In the final section of the book, "Departure," George Willard is leaving Winesburg. He gets up early and walks around town in the morning silence, and then makes his way to the train station. People gather to shake his hand, and he boards the train hastily, just missing Helen White, who has come to say goodbye. As the train pulls away from the station, he leans back in his seat and remembers little details of life in Winesburg. When he looks up, the town has disappeared, and has "become but a background on which to paint the dreams of his manhood."

Analysis

"Death" offers, for the first time in Winesburg, Ohio, the possibility that true love will be realized, as the lives of two unhappy individuals intersect with one another. As Doctor Reefy puts it, "I had come to the time in my life when prayer became necessary and so I invented gods and prayed to them… Then I found that this woman Elizabeth knew, that she worshiped also the same gods. It was an experience that cannot be explained, although I suppose it is always happening to men and women in all sorts of places." Doctor Reefy and Elizabeth share the same loneliness and desperation, and each seems to offer the other the chance to feel comfortable, finally, in life. But their courtship is doomed almost from the start, since Elizabeth Willard is both married and dying. The pragmatical impossibility of their finding happiness together exemplifies the spirit of Winesburg, Ohio, since it suggests that even when two people find one another and have a chance to escape life's powerful loneliness, fate will contrive against them. Futility, symbolized by the hidden money that Elizabeth never manages to use, is the norm in Winesburg.

"Death" also shows the maturing of George Willard, whose grief over his mother's death proves him more of an adult than at any other time. Her passing is the final moment of his childhood, and the break that enables him to make the decision to leave Winesburg and seek his fortune in the wider world. George's newly-acquired maturity is on display in "Sophistication," in which he and Helen White indulge in nostalgia for the town that both are leaving (Helen has become a college student in Cleveland). Earlier in the book, the adolescent George tries to convince Belle Carpenter of his own manhood. Now, George feels no need to prove himself, as he and Helen are secure in their budding adulthood. That they both draw back from their kiss demonstrates that their needs have changed, and that each is able to view the other not according to personal needs, but according to who the other person is. It is this security, this knowledge that they have indeed progressed in their emotional lives, that allows them to pretend to be children again. Anderson considers this ability to step away from the burdens of grown-up life critical. He writes of George and Helen that "they had for a moment taken hold of the thing that makes the mature life of men and women in the modern world possible." They have outgrown Winesburg, and one gets the sense that George, at least, may never return; he has developed beyond the constraints of small-town America, and his experience in Winesburg is no longer part of the present, but part of his past.

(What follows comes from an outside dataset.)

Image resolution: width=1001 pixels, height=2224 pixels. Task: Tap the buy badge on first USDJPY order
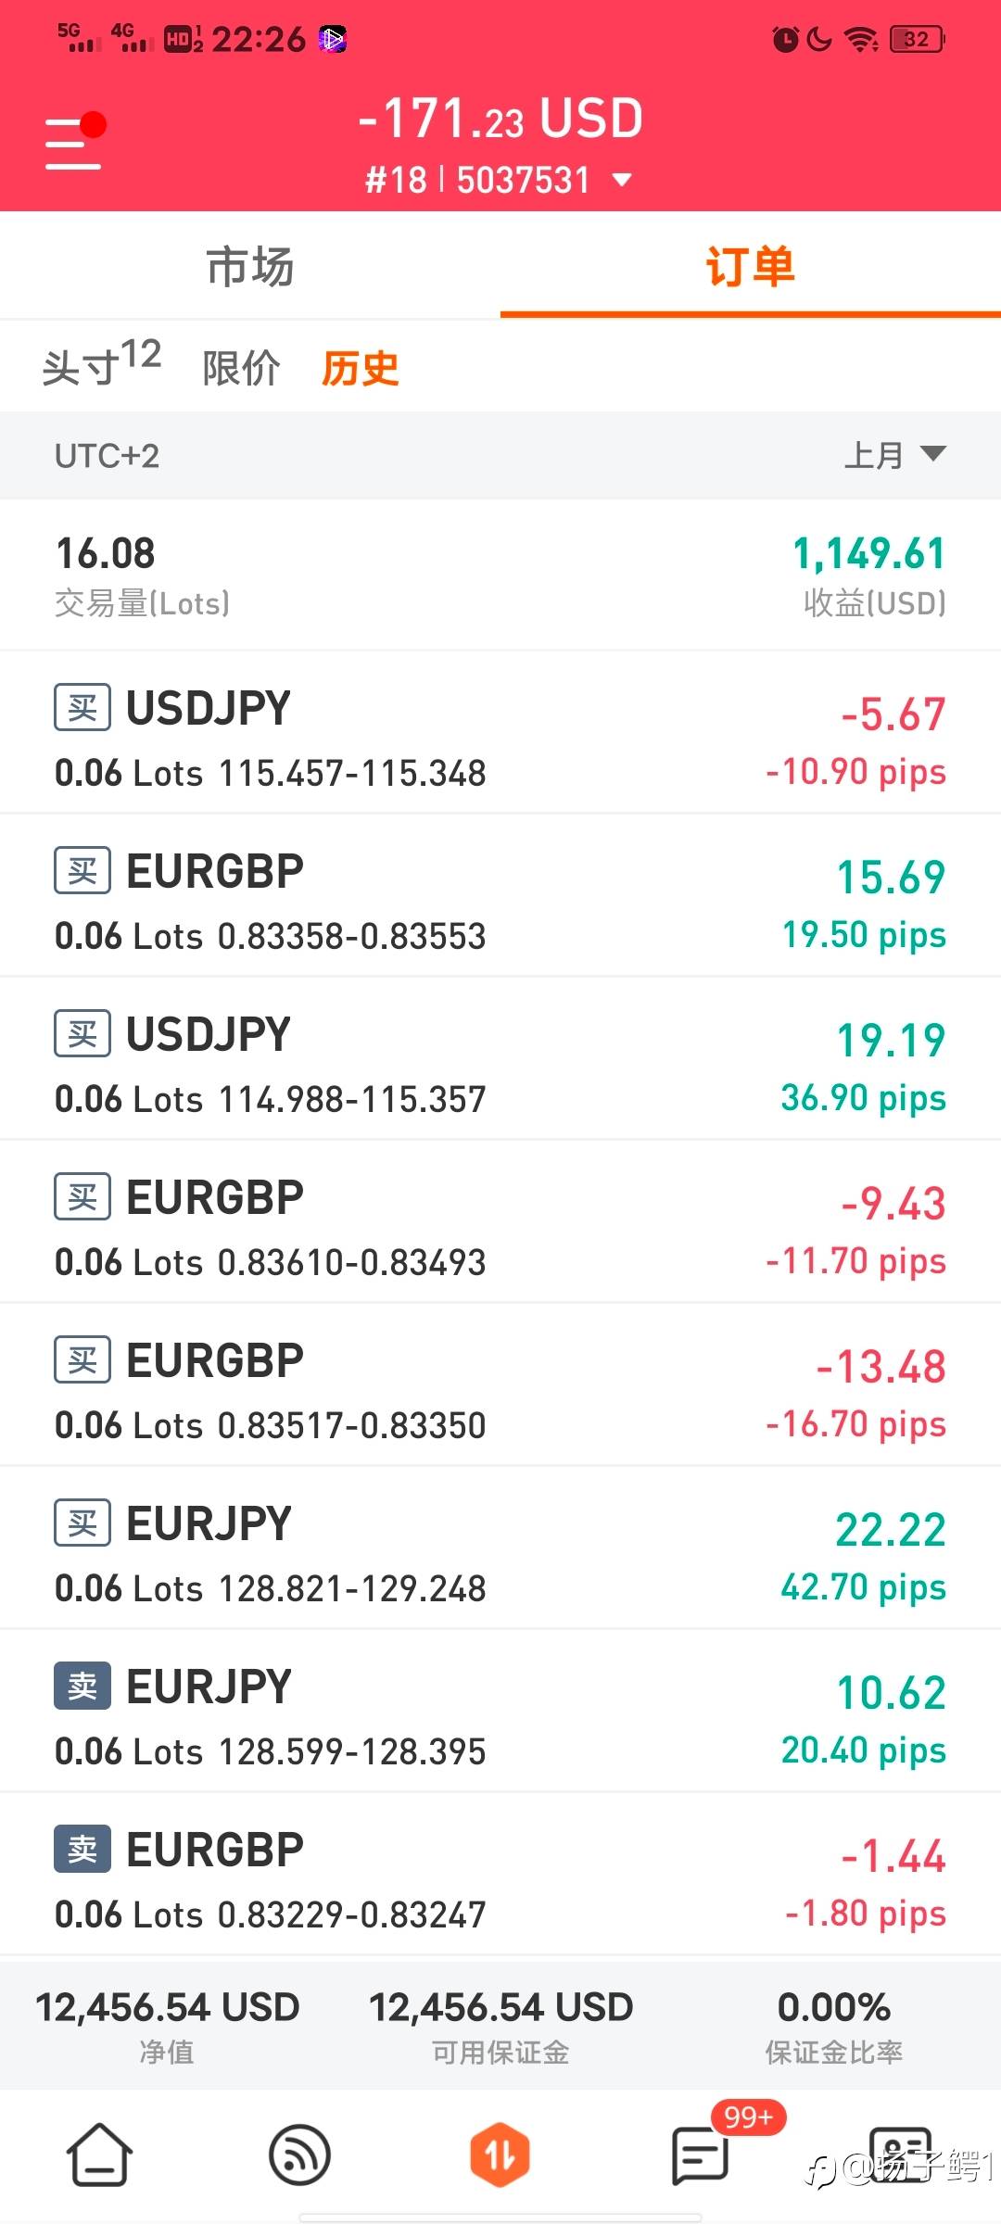coord(82,708)
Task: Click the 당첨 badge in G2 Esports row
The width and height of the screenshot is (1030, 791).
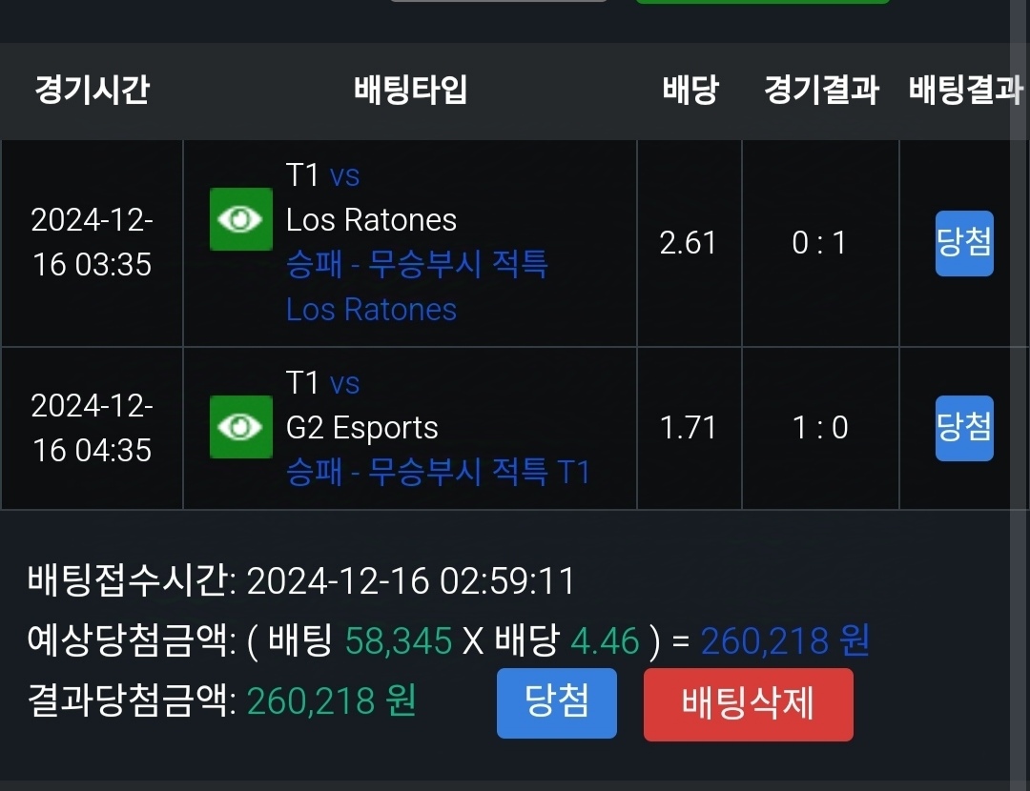Action: (963, 428)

In "Departure," George is leaving Winesburg behind him, taking the reader with him. He has grown taller than his father, symbolizing his newfound manhood, and his farewell walk around town demonstrates the town's inability to confine him, since he is no longer a child. He doesn't see Helen running to say goodbye--she is already out of his mind, having become just another element of the life he is leaving behind. As the train pulls out of the station, George does not think of profound things, such as his "mother's death, his departure from Winesburg, the uncertainty of his future life in the city." Instead, he remembers the little details of the town, the small things that filled up the lives of all the people around him in his youth--the same little details that the reader has experienced throughout Winesburg, Ohio.